It seems that as a feminist you have two options. You can either be angry, man hating, up tight and probably a lesbian (not a hot lesbian though. Oh no, an angry, man hating, up tight lesbian - most likely with facial hair). Or, worse yet, you can be a Spice girl.
I have been asked whether or not I was a lesbian twice in my life. The first was in response to a suggestion I made at the tender age of 17 that maybe, just maybe, there was a case to increase the age men can apply for a driving license. The second, when I cut my hair. I have, however, been called a feminist on more than one occasion. I hint at the need for equal pay; I sigh at the lack of child facilities; I have the audacity to let slip a smidgen of my growing despair at being bombarded with images of emaciated woman telling me I can “lose that extra ten pounds” and what am I met with? A roll of the eyes, a smug little chuckle, followed by the inevitably “oh we’re a “feminist” are we”. Apparently it’s cute that a little blonde girl has an opinion. You have to give it to them though. It is amazing how people instinctively understand that by using “the F word” they can embarrass most into silences. Nobody wants to be seen as taking life too seriously. As not “getting” the joke.

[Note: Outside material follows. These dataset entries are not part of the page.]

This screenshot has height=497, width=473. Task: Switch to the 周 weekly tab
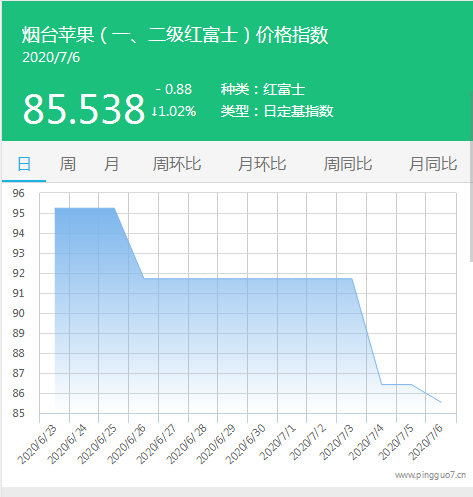[67, 164]
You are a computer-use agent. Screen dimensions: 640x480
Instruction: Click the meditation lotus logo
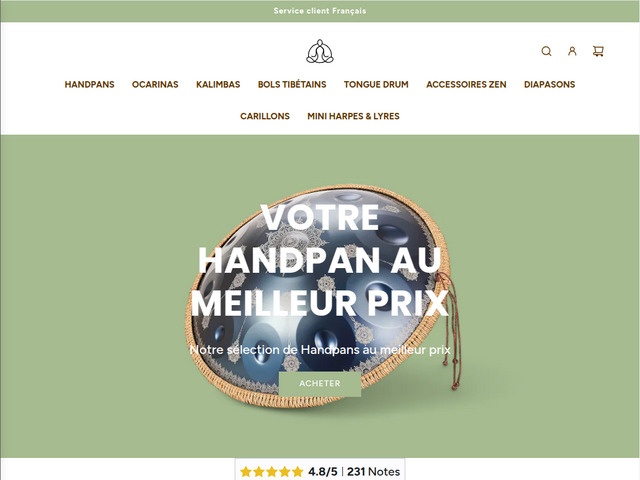(320, 51)
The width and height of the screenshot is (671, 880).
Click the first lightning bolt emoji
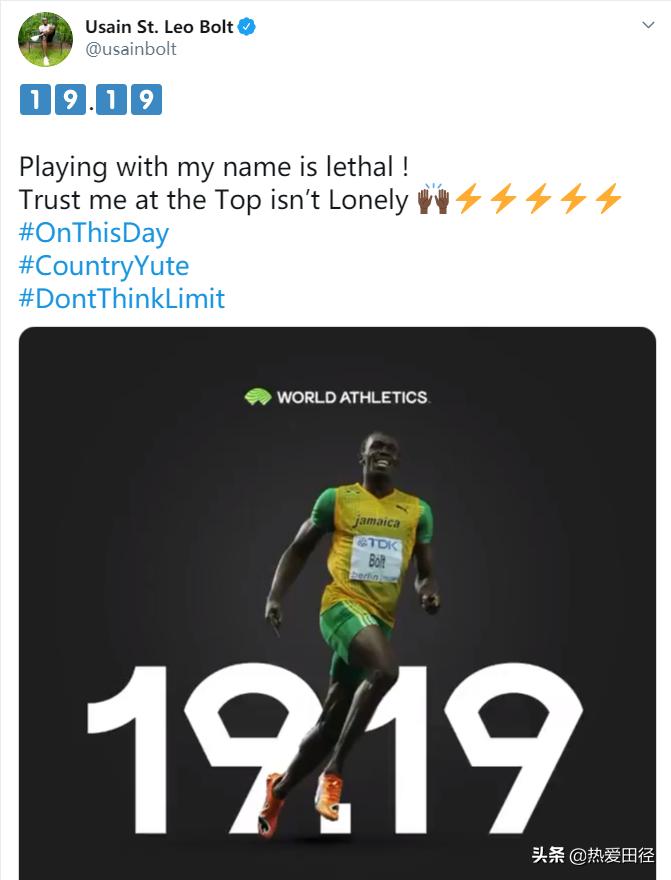click(x=468, y=200)
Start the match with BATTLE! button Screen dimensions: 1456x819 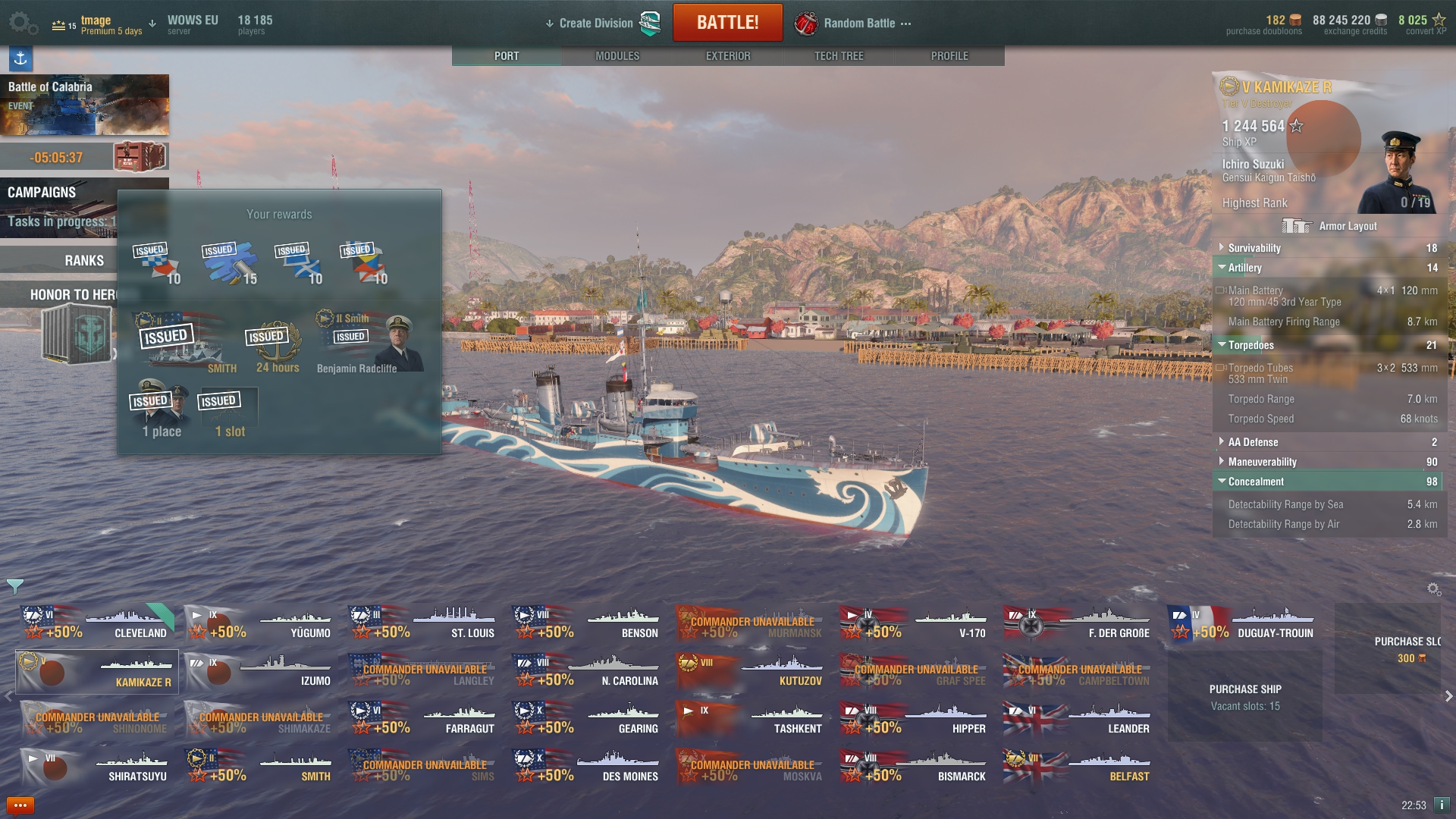(x=727, y=23)
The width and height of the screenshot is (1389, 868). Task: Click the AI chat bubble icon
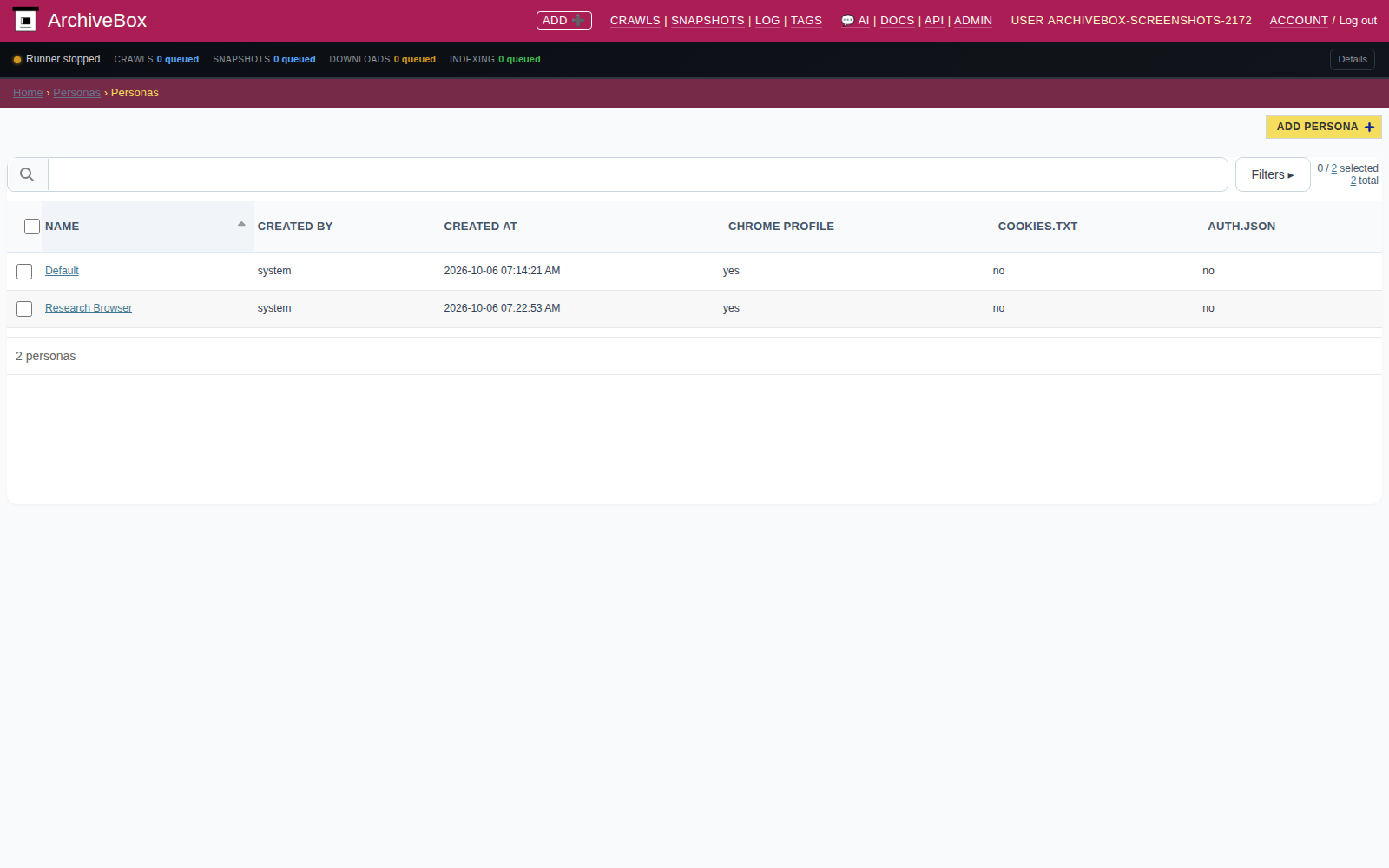point(847,21)
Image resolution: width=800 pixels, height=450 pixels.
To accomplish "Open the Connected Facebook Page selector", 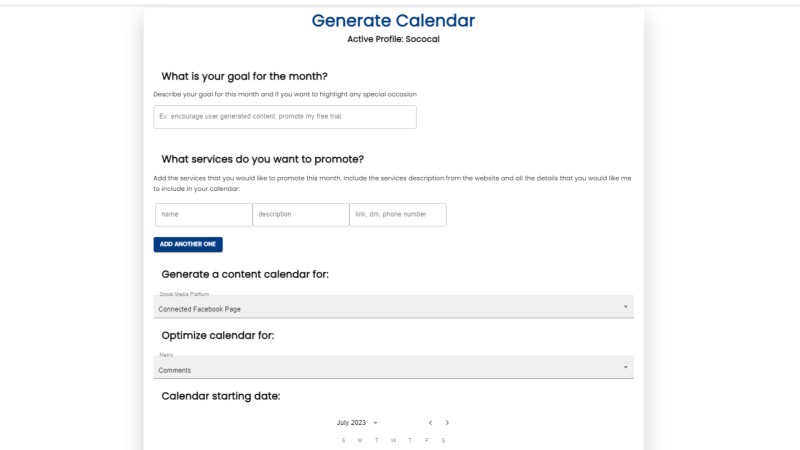I will coord(393,307).
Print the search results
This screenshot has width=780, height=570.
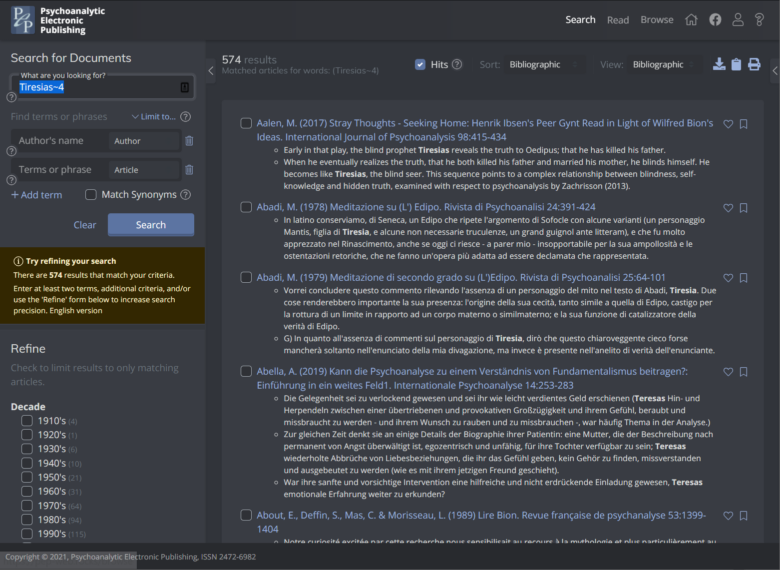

One area in particular that inspires such accusations of feminism concerns what, in the bigger scheme of things, is really a rather minor point. My name. Or more precisely, my title.
I feel strangely attached to “Ms”. It represents not only my independences within society, but also a stage in my life where I took control of my own identity. I used my right to choose my name. At the time, I had no idea the impact it would have on those around me. Hence, my surprise to discover that correcting someone for calling you “Miss” is the height of rudeness. And rude I have been called for doing so. Along with “snob”, “aggressive” and of course, the dreaded feminist. On the whole, I do not mean it aggressively. I simply do it automatically, as you would were someone to mispronounce your name. Do I find it somewhat patronising as a fully fledge woman to be referred to as “Miss”? Well, yes, but I don’t hold a grudge and sadly it’s so ingrained in society that I wouldn’t expect anything else. Yet, the hostility I experience in response still leaves me bemused. From what I can gather, people seem to feel that I am imposing some grand statement on them. That I am creating a fight where there need not be one. That there exists some implicit criticism towards men within the title. In short, that I, like all other good feminists, simply do not like the male sex.
To dismiss Feminism as a shallow vendetta against men conveniently undermines the ideology and its supporters. The resentment such a little word evokes reveals the true significant of the movement as a potential threat to the status quo. The intense resistance that “Ms” inspires should encourage its use rather than shame us into discarding the simple privilege that is bestowed upon the male sex automatically with age.
In short, I shall continue to use the title “Ms” and I shall continue to smile sweetly at the sniggers as I do so.